Input material =
____________

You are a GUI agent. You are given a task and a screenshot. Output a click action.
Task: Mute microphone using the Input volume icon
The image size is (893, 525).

____________

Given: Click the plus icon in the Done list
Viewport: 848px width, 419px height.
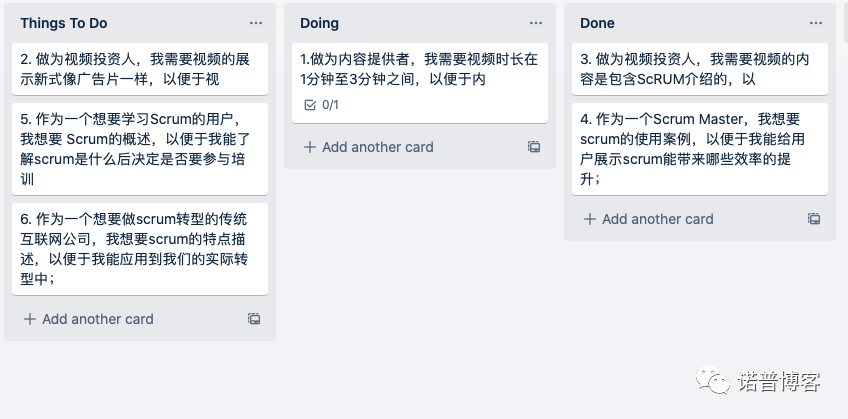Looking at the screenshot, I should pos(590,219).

____________

Your goal =
Look above for the line containing "You are a GUI" and the line containing "The image size is (893, 525).". Transcribe both, with the lines between them, exactly.

Expected answer =
You are a GUI agent. You are given a task and a screenshot. Output a click action.
Task: Mute microphone using the Input volume icon
The image size is (893, 525).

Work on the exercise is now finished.